Start of Material to process
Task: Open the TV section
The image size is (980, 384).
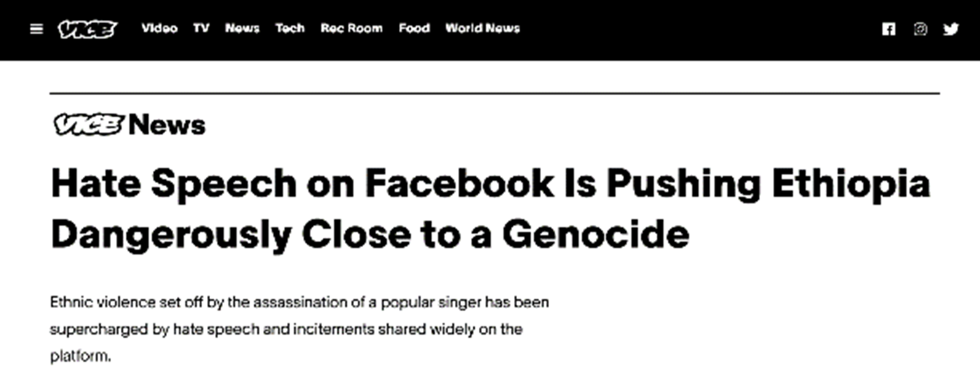Action: [x=201, y=28]
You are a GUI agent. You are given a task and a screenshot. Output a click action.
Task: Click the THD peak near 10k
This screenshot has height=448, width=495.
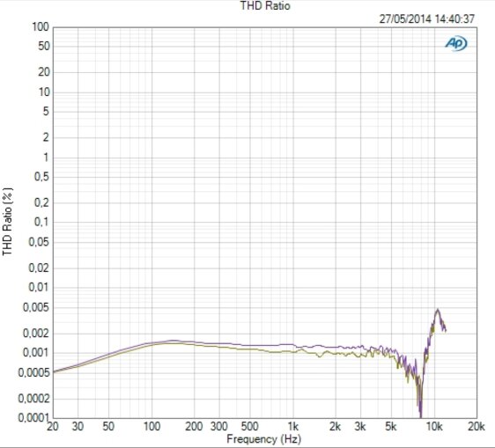[438, 310]
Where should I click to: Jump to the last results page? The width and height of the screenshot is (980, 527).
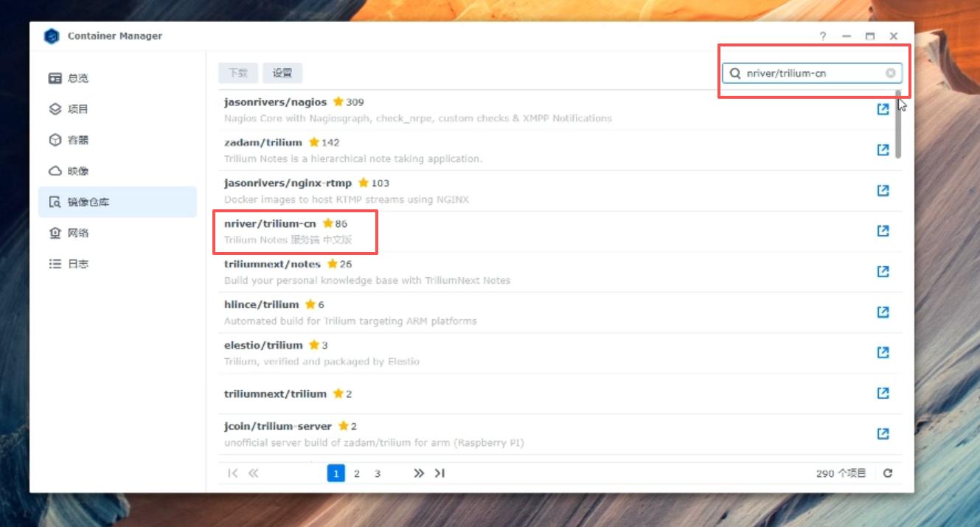point(439,473)
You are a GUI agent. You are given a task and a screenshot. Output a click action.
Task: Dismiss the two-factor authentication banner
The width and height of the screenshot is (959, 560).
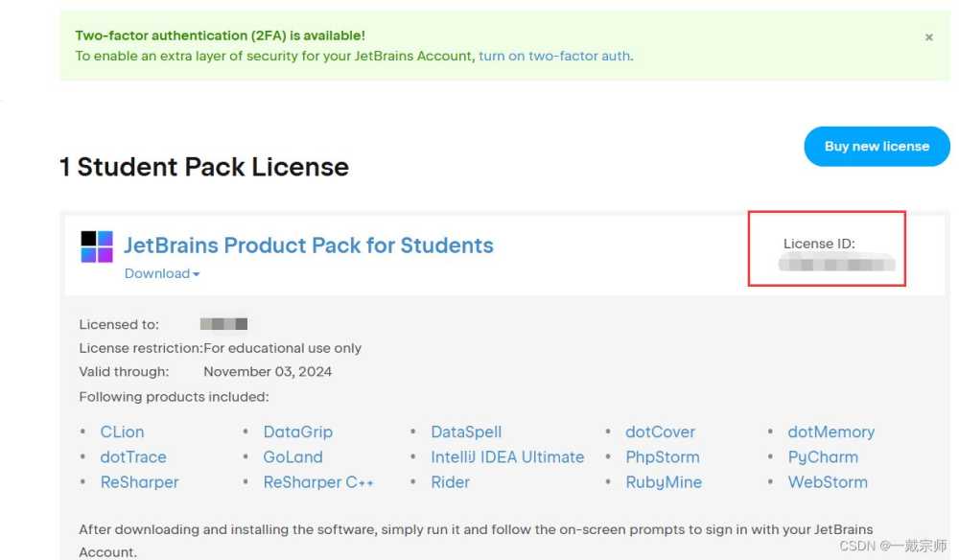click(928, 36)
End of Material to process
# [Problem details]
Repeat exactly, please: transcribe each entry and leave out the pictures.

# [Task result]
Task: Open the TV section
The image size is (980, 384).
Action: [x=201, y=28]
You are a GUI agent. You are given a task and a screenshot. Output a click action.
Task: Click the THD peak near 10k
This screenshot has height=448, width=495.
[438, 310]
Where should I click to: Jump to the last results page? The width and height of the screenshot is (980, 527).
point(439,473)
You are a GUI agent. You are given a task and a screenshot. Output a click action.
Task: Dismiss the two-factor authentication banner
The width and height of the screenshot is (959, 560).
click(928, 36)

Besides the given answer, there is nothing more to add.